[Collected data]
-- Opening Marker --

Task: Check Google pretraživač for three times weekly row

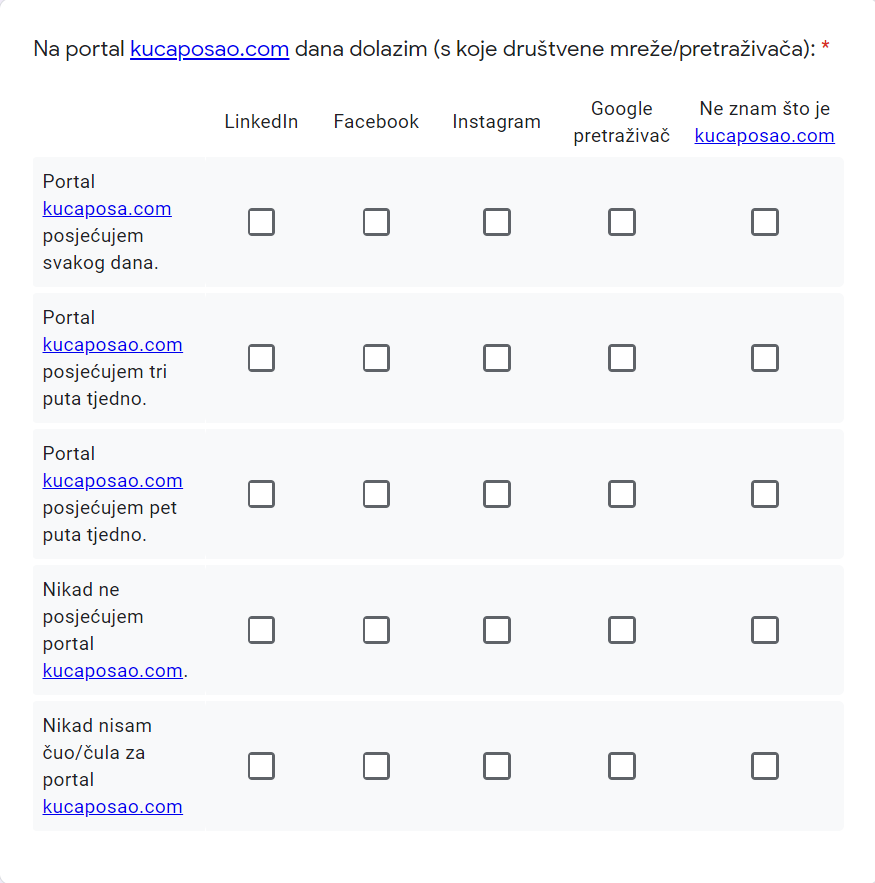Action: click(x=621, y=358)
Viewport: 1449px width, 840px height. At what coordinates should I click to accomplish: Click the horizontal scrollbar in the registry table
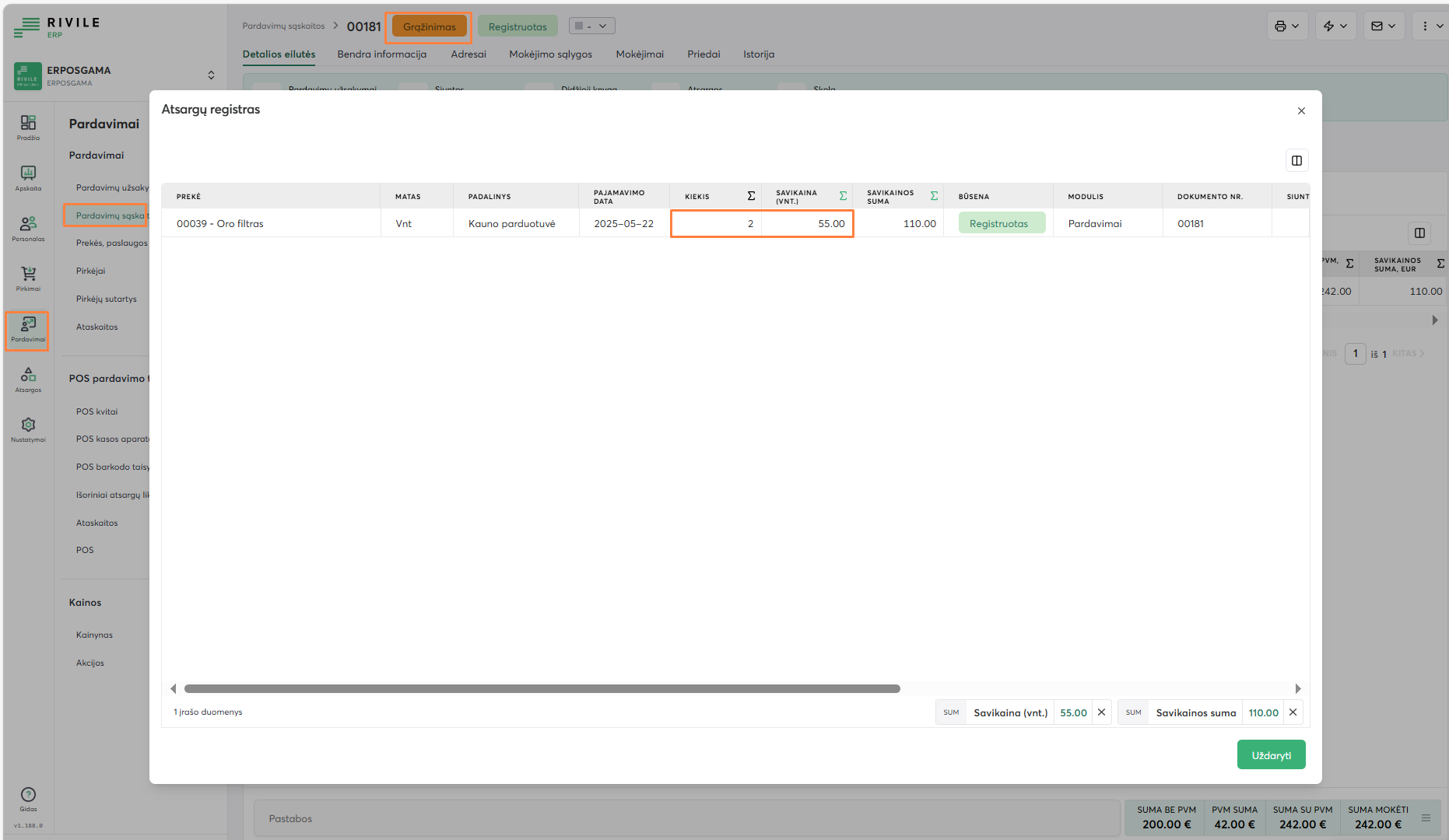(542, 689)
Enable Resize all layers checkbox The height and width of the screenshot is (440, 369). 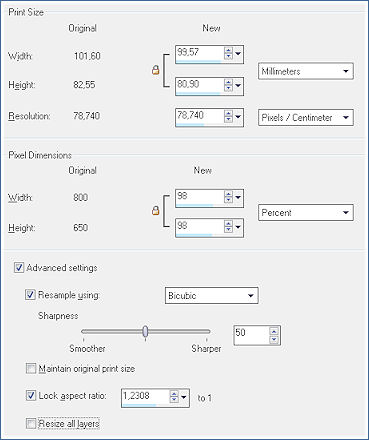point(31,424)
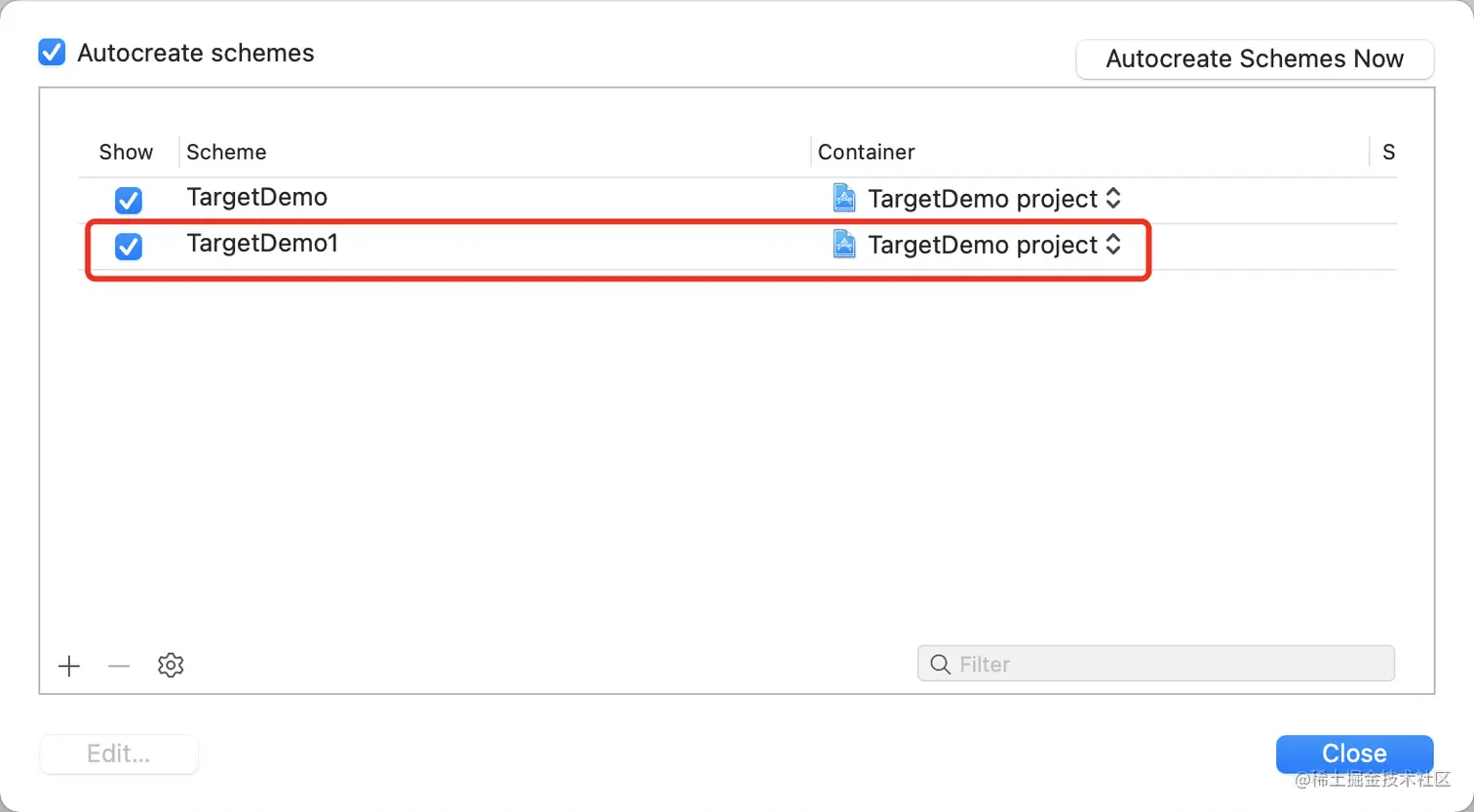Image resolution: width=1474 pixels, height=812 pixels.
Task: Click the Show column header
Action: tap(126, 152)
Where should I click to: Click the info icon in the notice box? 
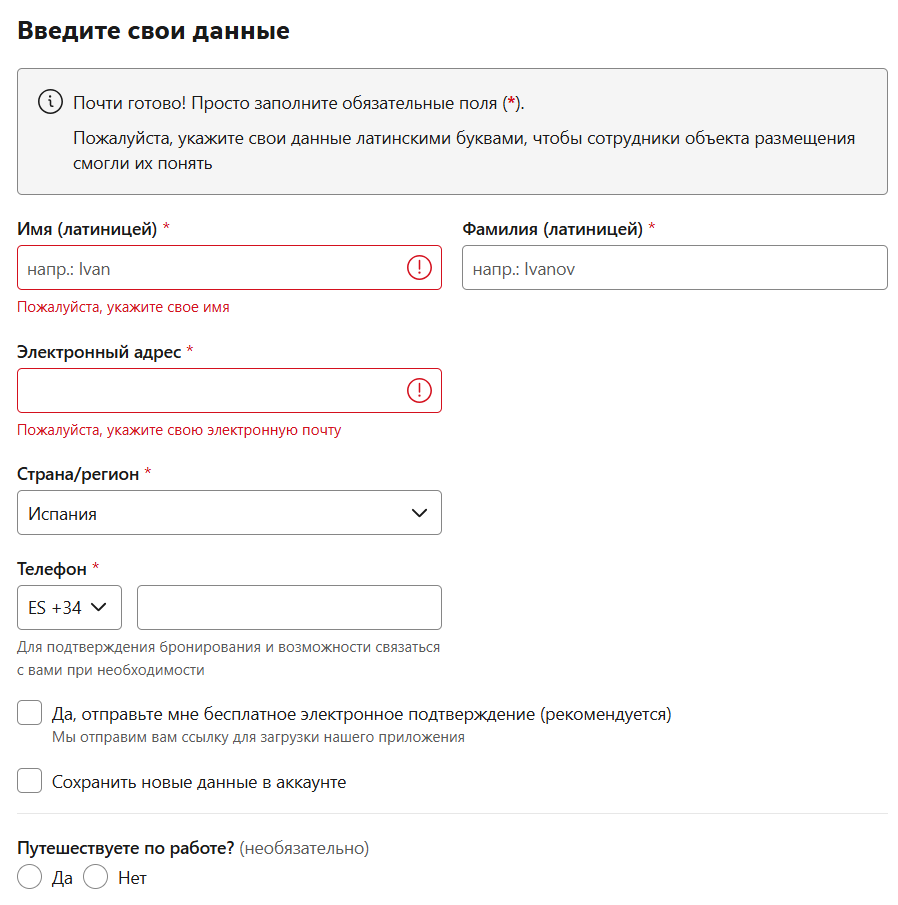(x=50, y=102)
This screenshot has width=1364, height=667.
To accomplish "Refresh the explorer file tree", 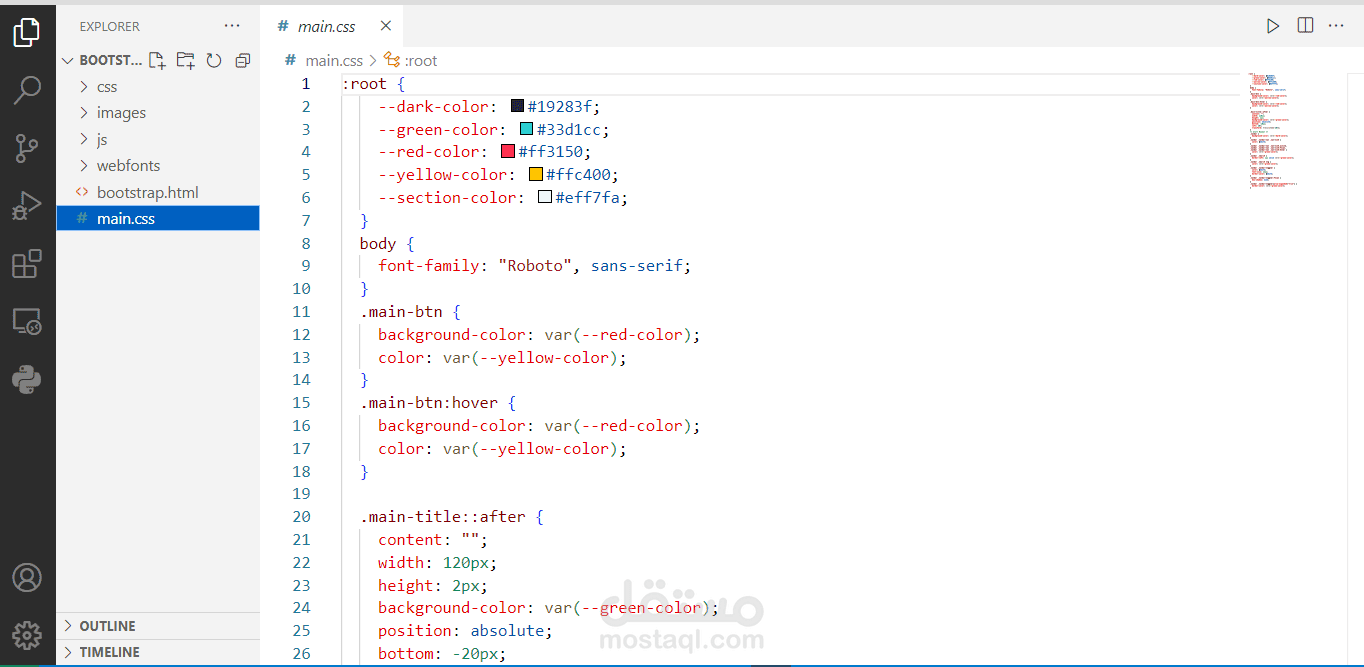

-- Closing Marker --

## Directions for this task
The lines to retype run from the one containing "Where should I" through the last line of the records above; write them exactly and skip the pictures.

## Solved exercise
Where should I click to: Click the info icon in the notice box? 
(x=50, y=102)
This screenshot has width=1364, height=667.
To accomplish "Refresh the explorer file tree", 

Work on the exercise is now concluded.